Six weeks after the ­accident, Emily was taken off life support and immediately started breathing for herself. Her progress over the next three months astounded the family and medics alike. “When Emily was little, we used to play a game – I’d kiss her and she’d pretend to wipe it off and giggle,” says Jane. “Every day in the hospital when we arrived at her bedside each morning I would kiss her as a greeting. Usually she just lay there. But one morning when I kissed her, she wiped it off and started giggling – just like she used to. “That was the very first sign that she was coming back to us.” Jane continues: “Each day, even though Emily was still not conscious, we’d get her out of bed, sit her in a chair, talk to her, and play her favourite music and films. “One day she opened her eyes, the nurses put a pen and pad into her hands, and she wrote the word ‘Dad’. I can’t describe the feelings we had at that moment – we were just so happy. “The next day, her dad Paul was asking her what colour iPhone she wanted – like all teens, she loved her mobile phone, and had been asking for a new one just before her accident. Suddenly Paul noticed her mouthing ‘white’. He screamed! After that, she went from strength to strength.” Emily’s admission to The ­Children’s Trust rehabilitation centre in Tadworth, Surrey, sped up her incredible progress.

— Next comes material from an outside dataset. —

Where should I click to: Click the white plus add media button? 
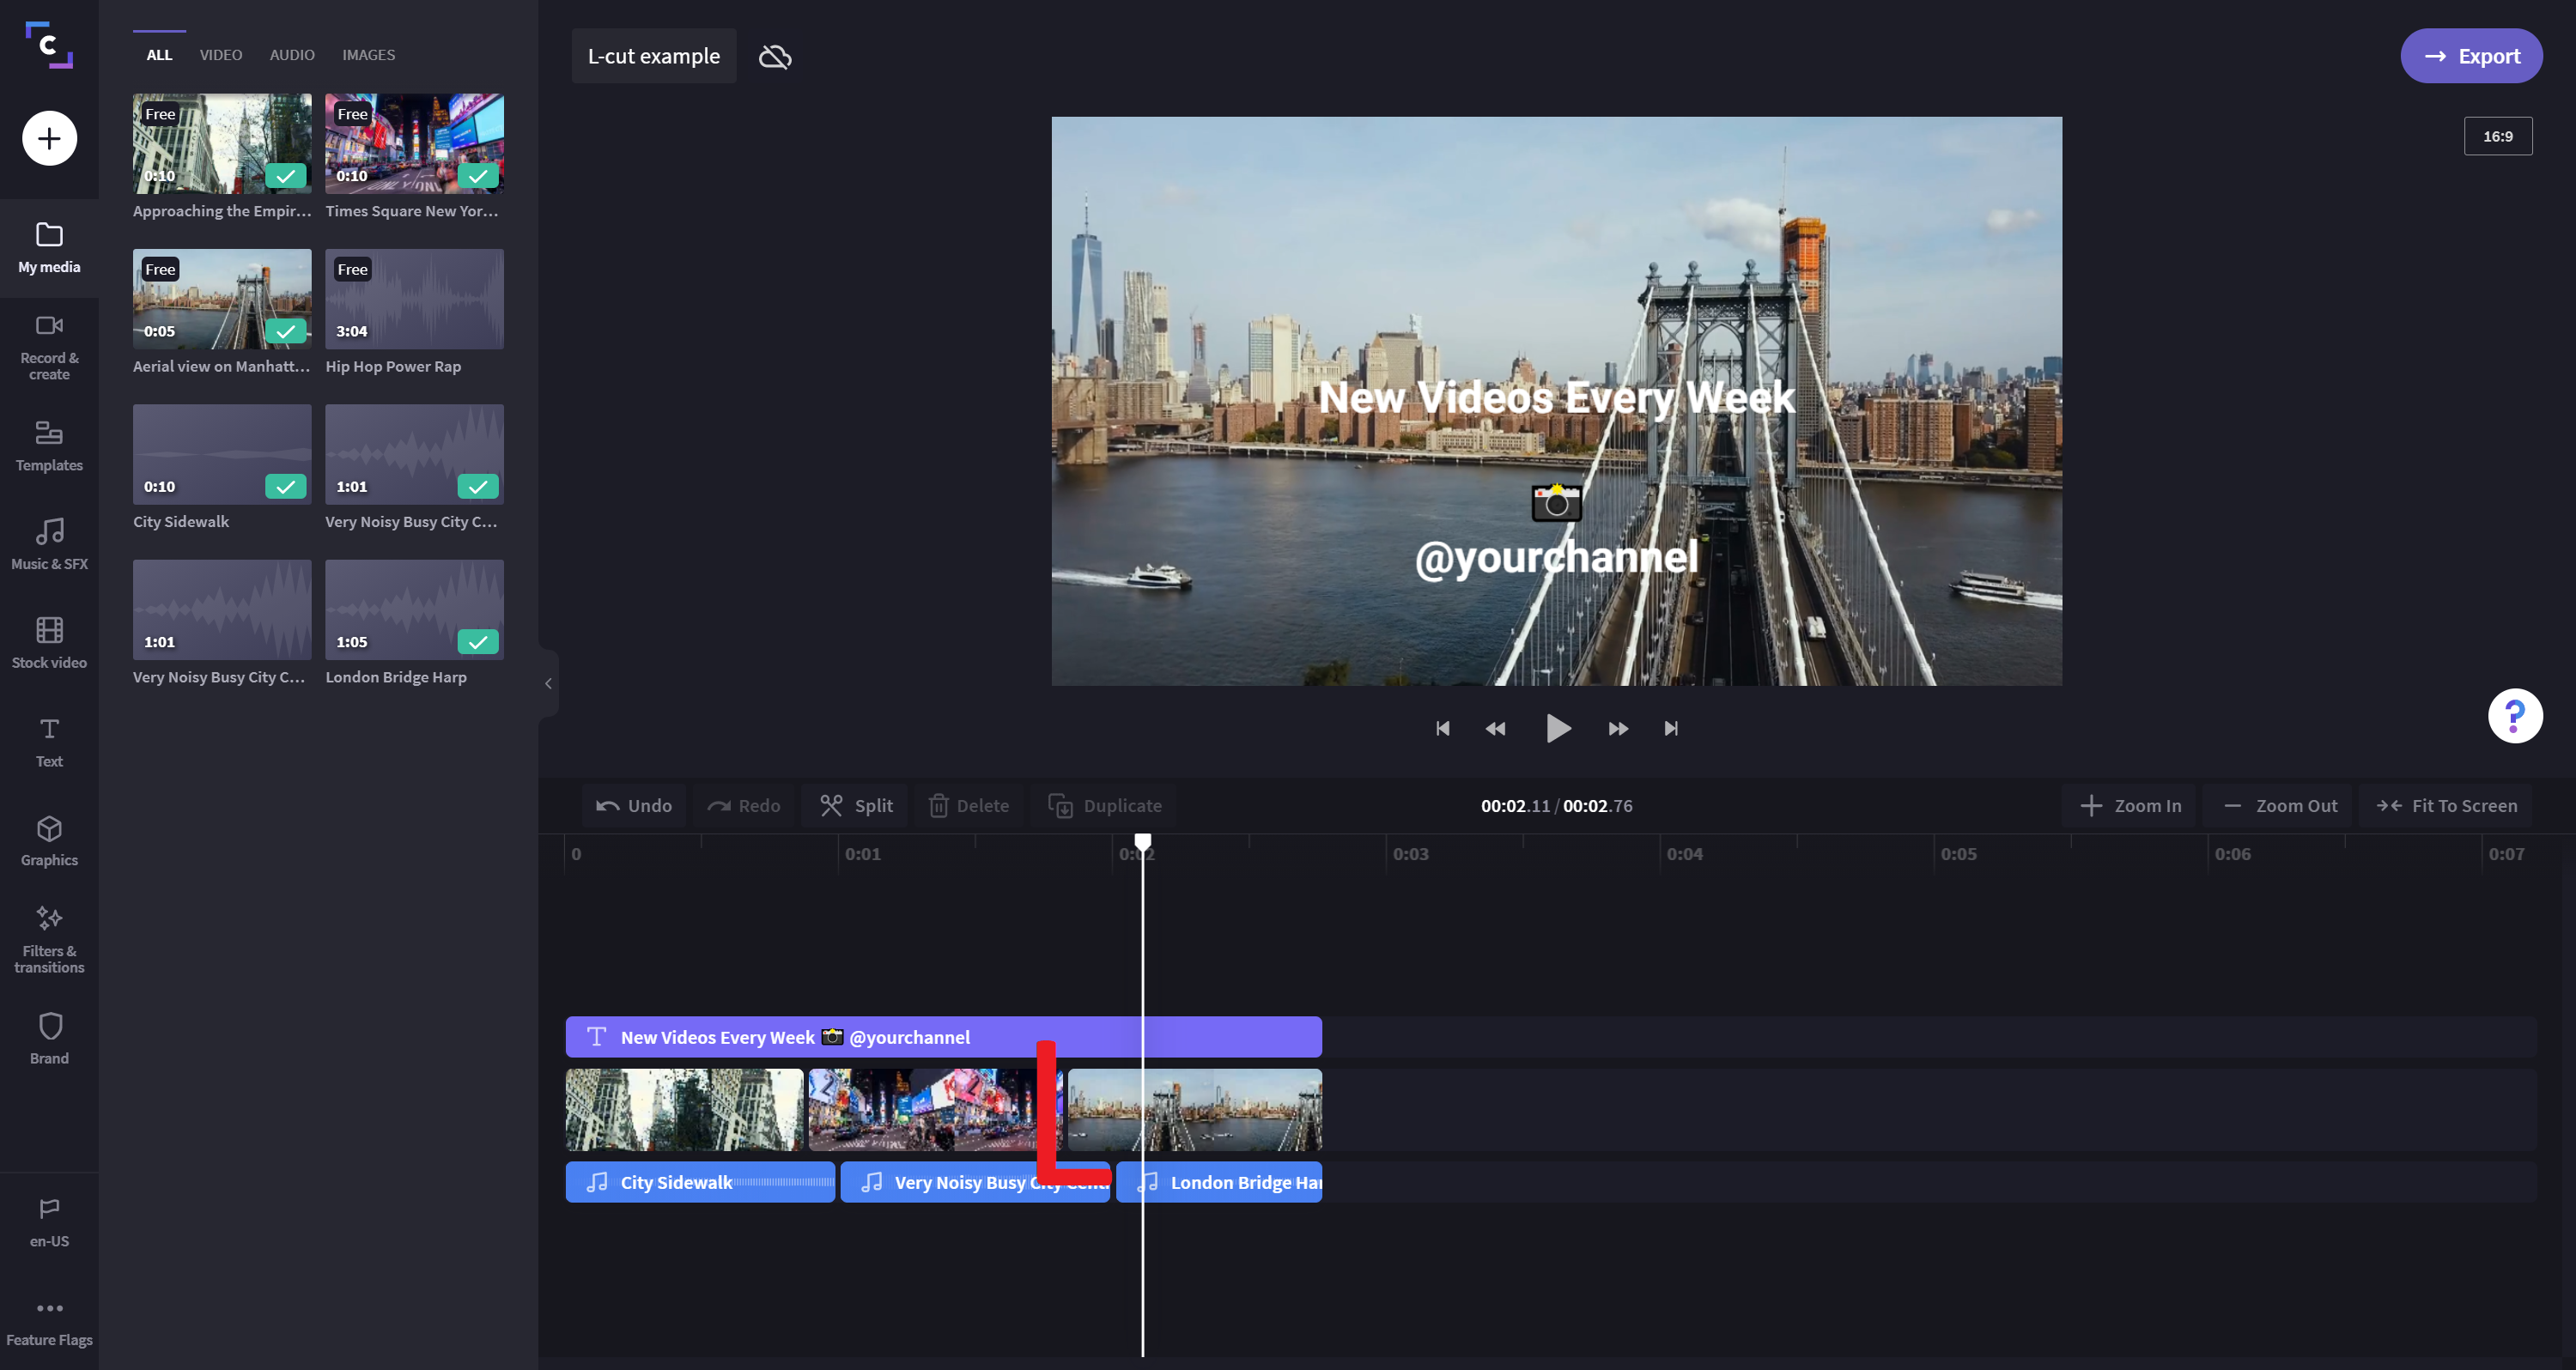(49, 138)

From rehab to mainstream school 

Emily went from being in a ­wheelchair and unable to talk fluently to walking independently after just one week of physio. Jane told The Mirror one of the most special moments during her daughter’s recovery was when Emily swapped roles and helped her through her own health problems. “I had fallen and broken my ankle, so I was stuck in a wheelchair, like Emily,” Jane says. “But just a fortnight after arriving at the rehab centre, it was Emily who was pushing me around.” In time, Emily, now 17, went home and attended a mainstream school where she achieved six GCSEs at grades A to C. She has now begun a college course in business studies and dreams of being a banker, just like her mum. Jane says: “People often ask how we coped through all this, and it’s difficult to explain. But at the beginning, we never let go of the hope that the doctors might be wrong. And they were. “Of course, the accident has left some lingering effects – Emily writes very slowly and struggles to use her right hand. But thankfully her brain and memory are otherwise undamaged. “She has always been a good kid, but like all ­teenagers, before the ­accident she could be a little bit stroppy sometimes. Now she’s more thoughtful and caring. “She started life as a little miracle, and after the ­accident we were lucky enough to get a miracle all over again.” The story in The Mirror also promoted National Pyjama Week, which is on until Friday raising awareness of brain injury. Supporters spend a day in pyjamas to raise money for The Children’s Trust.